Start of Record set
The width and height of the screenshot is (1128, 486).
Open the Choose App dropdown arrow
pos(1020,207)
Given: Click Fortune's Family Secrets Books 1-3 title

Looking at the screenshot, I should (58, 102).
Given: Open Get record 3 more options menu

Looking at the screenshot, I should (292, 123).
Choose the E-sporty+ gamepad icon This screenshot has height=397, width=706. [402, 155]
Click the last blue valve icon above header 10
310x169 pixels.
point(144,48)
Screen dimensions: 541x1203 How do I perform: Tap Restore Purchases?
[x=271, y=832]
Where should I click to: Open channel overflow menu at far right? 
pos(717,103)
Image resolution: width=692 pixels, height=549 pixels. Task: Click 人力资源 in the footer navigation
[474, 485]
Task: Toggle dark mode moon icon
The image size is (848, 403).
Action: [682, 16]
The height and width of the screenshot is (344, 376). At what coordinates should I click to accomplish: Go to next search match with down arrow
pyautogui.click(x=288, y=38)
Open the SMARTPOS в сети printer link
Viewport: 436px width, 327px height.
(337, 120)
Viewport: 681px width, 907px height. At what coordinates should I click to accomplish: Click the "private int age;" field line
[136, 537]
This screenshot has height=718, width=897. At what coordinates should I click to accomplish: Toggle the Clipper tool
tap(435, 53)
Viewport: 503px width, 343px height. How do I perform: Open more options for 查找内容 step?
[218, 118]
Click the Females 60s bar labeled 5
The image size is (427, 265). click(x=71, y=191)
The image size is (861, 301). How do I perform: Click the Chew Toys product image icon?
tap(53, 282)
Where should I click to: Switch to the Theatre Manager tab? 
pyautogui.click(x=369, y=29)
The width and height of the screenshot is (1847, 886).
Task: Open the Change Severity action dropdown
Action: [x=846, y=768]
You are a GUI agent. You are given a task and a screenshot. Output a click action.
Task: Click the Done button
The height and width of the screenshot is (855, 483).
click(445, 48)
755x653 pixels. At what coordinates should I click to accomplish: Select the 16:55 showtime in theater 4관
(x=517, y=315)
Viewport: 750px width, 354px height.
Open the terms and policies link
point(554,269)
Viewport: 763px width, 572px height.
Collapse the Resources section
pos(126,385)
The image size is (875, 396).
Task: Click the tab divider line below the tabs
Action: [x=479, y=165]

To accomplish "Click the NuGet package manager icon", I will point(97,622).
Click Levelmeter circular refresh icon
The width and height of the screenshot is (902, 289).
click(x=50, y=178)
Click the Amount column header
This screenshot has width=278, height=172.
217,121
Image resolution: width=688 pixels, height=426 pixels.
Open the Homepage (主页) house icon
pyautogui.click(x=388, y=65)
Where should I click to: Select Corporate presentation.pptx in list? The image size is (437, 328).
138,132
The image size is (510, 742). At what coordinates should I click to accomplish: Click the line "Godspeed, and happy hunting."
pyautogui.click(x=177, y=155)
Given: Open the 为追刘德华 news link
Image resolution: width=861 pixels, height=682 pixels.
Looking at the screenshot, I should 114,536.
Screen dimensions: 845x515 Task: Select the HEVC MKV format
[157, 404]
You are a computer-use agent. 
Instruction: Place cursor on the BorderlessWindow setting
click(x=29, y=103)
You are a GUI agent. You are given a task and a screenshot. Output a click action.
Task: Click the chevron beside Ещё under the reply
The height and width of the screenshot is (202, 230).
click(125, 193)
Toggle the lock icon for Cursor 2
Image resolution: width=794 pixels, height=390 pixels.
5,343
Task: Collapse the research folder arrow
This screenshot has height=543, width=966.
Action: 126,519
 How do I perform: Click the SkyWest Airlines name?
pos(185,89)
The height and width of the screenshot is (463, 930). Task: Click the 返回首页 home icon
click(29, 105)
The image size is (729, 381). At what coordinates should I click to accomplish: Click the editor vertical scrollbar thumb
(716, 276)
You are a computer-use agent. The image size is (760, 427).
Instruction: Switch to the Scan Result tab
End of Record set
▸ **Aim of the exercise**
Every entry should be given again exactly as written.

▸ **Exercise solution**
The width and height of the screenshot is (1128, 486).
Open the Choose App dropdown arrow
pos(1020,207)
Given: Click Fortune's Family Secrets Books 1-3 title

Looking at the screenshot, I should (58, 102).
Given: Open Get record 3 more options menu

Looking at the screenshot, I should (292, 123).
Choose the E-sporty+ gamepad icon This screenshot has height=397, width=706. [402, 155]
Click the last blue valve icon above header 10
310x169 pixels.
point(144,48)
Screen dimensions: 541x1203 How do I perform: Tap Restore Purchases?
[x=271, y=832]
Where should I click to: Open channel overflow menu at far right? 
pos(717,103)
Image resolution: width=692 pixels, height=549 pixels. Task: Click 人力资源 in the footer navigation
[474, 485]
Task: Toggle dark mode moon icon
The image size is (848, 403).
Action: [682, 16]
The height and width of the screenshot is (344, 376). At what coordinates should I click to accomplish: Go to next search match with down arrow
pyautogui.click(x=288, y=38)
Open the SMARTPOS в сети printer link
Viewport: 436px width, 327px height.
(337, 120)
Viewport: 681px width, 907px height. At what coordinates should I click to accomplish: Click the "private int age;" field line
[136, 537]
This screenshot has height=718, width=897. At what coordinates should I click to accomplish: Toggle the Clipper tool
tap(435, 53)
Viewport: 503px width, 343px height. How do I perform: Open more options for 查找内容 step?
[218, 118]
Click the Females 60s bar labeled 5
The image size is (427, 265). click(x=71, y=191)
The image size is (861, 301). How do I perform: Click the Chew Toys product image icon?
tap(53, 282)
Where should I click to: Switch to the Theatre Manager tab? 
pyautogui.click(x=369, y=29)
The width and height of the screenshot is (1847, 886).
Task: Open the Change Severity action dropdown
Action: [x=846, y=768]
You are a GUI agent. You are given a task and a screenshot. Output a click action.
Task: Click the Done button
The height and width of the screenshot is (855, 483).
click(445, 48)
755x653 pixels. At what coordinates should I click to accomplish: Select the 16:55 showtime in theater 4관
(x=517, y=315)
Viewport: 750px width, 354px height.
Open the terms and policies link
point(554,269)
Viewport: 763px width, 572px height.
Collapse the Resources section
pos(126,385)
The image size is (875, 396).
Task: Click the tab divider line below the tabs
Action: [x=479, y=165]

To accomplish "Click the NuGet package manager icon", I will point(97,622).
Click Levelmeter circular refresh icon
The width and height of the screenshot is (902, 289).
click(x=50, y=178)
Click the Amount column header
This screenshot has width=278, height=172.
217,121
Image resolution: width=688 pixels, height=426 pixels.
Open the Homepage (主页) house icon
pyautogui.click(x=388, y=65)
Where should I click to: Select Corporate presentation.pptx in list? The image size is (437, 328).
138,132
The image size is (510, 742). At what coordinates should I click to accomplish: Click the line "Godspeed, and happy hunting."
pyautogui.click(x=177, y=155)
Given: Open the 为追刘德华 news link
Image resolution: width=861 pixels, height=682 pixels.
Looking at the screenshot, I should 114,536.
Screen dimensions: 845x515 Task: Select the HEVC MKV format
[157, 404]
You are a computer-use agent. 
Instruction: Place cursor on the BorderlessWindow setting
click(x=29, y=103)
You are a GUI agent. You are given a task and a screenshot. Output a click action.
Task: Click the chevron beside Ещё under the reply
The height and width of the screenshot is (202, 230).
click(125, 193)
Toggle the lock icon for Cursor 2
Image resolution: width=794 pixels, height=390 pixels.
5,343
Task: Collapse the research folder arrow
This screenshot has height=543, width=966.
Action: 126,519
 How do I perform: Click the SkyWest Airlines name?
pos(185,89)
The height and width of the screenshot is (463, 930). Task: Click the 返回首页 home icon
click(29, 105)
The image size is (729, 381). At what coordinates should I click to accomplish: Click the editor vertical scrollbar thumb
(716, 276)
You are a computer-use agent. The image size is (760, 427).
Instruction: Switch to the Scan Result tab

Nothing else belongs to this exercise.